In a Press conference held at the commission’s headquarters in Putrajaya earlier today, MACC Chief Commissioner Y. Bhg. Dato’ Haji Abu Kassim bin Mohamed said that this move was necessary, seeing the rise in high profile cases and the heightening public scrutiny.
“We realised the importance of not only solving corruption cases, but to do it in a timely fashion,” said Abu Kassim. “Ever since our bureau days, we’ve always placed speed and accuracy as equal priorities when it comes to putting an end to corruption, but now the need is even more dire. With more and more high profile cases cropping up, people expect more from us, and it is understandable. And that is why we’re forming this alliance with McDonald’s to streamline our processes and get results faster.”
McDonald’s Malaysia managing director Sarah Casanova said that the company is proud to partner with an organisation such as the MACC. “Our mission has always been to provide our customers with wholesome, healthy and clean dining experience. And nothing says ‘clean’ better than an anti-corruption commission.
“Throughout the years, McDonald’s has perfected the art and science of delivery to ensure that our customers get their nutritious and delicious meals as fast as possible, from the time they order,” she added. “With this new partnership with MACC, we’ll be imparting our experience and knowledge to the corruption-busting industry. We consider this our civic duty, and are very proud to be part of this initiative. Kudos to the good people at MACC.”
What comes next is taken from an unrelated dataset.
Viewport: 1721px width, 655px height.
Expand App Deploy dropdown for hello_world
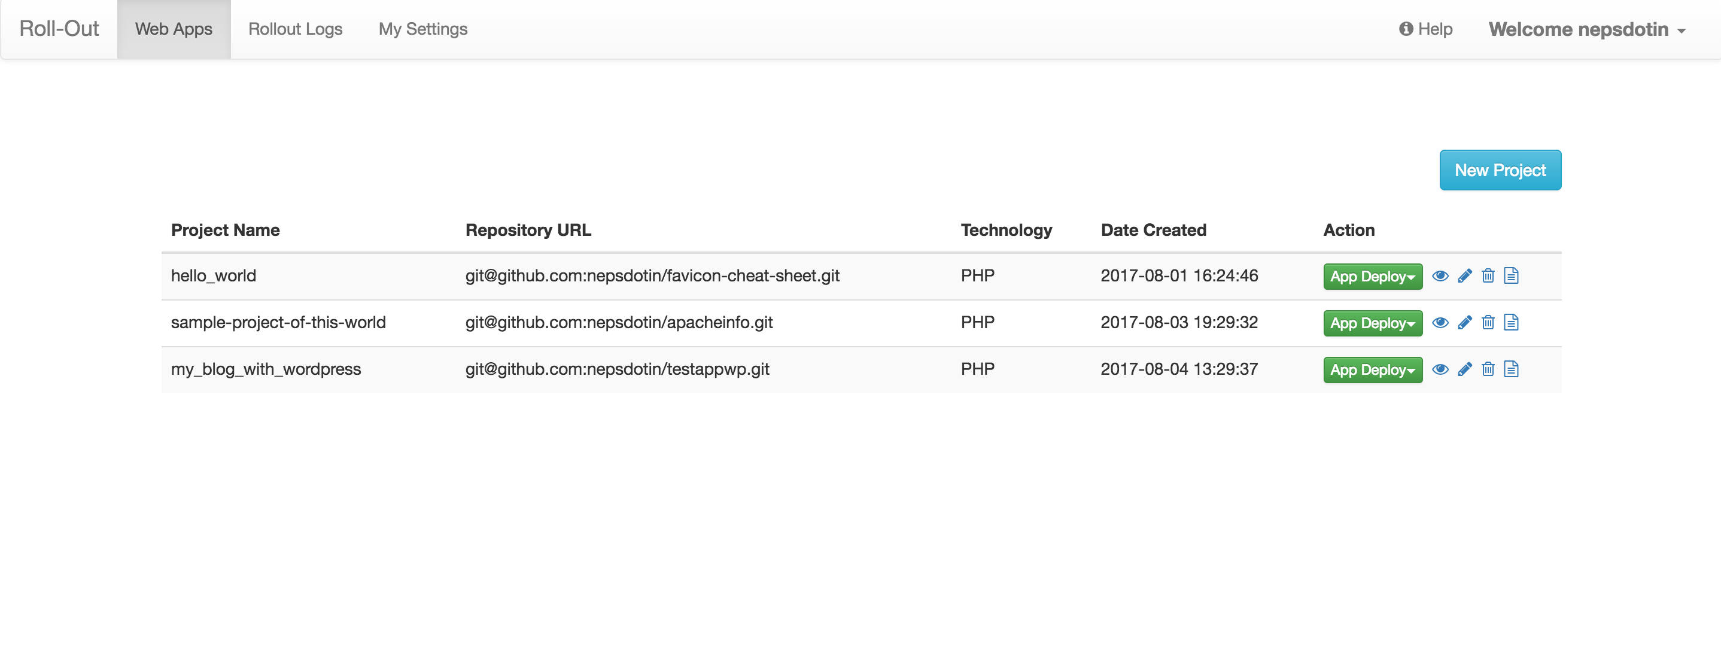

Abu Kassim said that initially, the new crack fast-investigation unit will be based in Putrajaya, dealing with cases in the federal territories. “We’ll begin with cases with national interest, such as bribery allegations against senior government officers, GLC personalities or politicians. We aim to clear the backlog of federal cases before we expand into other states. Of course, with the new fast-investigation system in place, I believe we’ll be able to clear or convict people within days, and not months or years as some cases go now.”
Abu Kassim said that if this venture goes well, the MaccDonald’s units, or ‘MaccD™’, will not only be set up in other MACC branches, but also would handle smaller cases, such as bribery cases involving lower-ranked officers.
“Bribery and corruption is wrong, whether the value is billions of ringgit, or just the RM50 you pay to get out of a traffic offence trouble,” said Abu Kassim, sternly. “Corruption and dishonesty is the root cause of the downfall of civillisations. We at MACC — and the MaccD — take every case seriously.”
Among the new services planned for the MaccD unit include a 24-hour drive-through corruption reporting window at all McDonald’s outlets. “We’re making it easier for people to report instances of corruption,” said Abu Kassim, as Ronald McDonald, McDonald’s mascot clown, ‘arrested’ the Hamburglar, another mascot, for trying to ‘bribe’ him with a delicious double cheeseburger, amid laughter and applause from the amused audience.
“Every report that results in an arrest and conviction will also be rewarded special coupons, valid for a whole year,” said Abu Kassim. “The coupon value will depend of the value of the corruption, of course, and can be redeemed with any of MaccDonald’s special edition MaccValue Meals™,” he added as he bit into a Big Macc. “Wow, busting corruption is SO yummy!”
Abu Kassim also said that he aims to begin the MaccDelivery service by next year, which promises to investigate, prosecute and convict wrongdoers within 30 minutes. “If we’re late, you’ll get your money back, guaranteed.”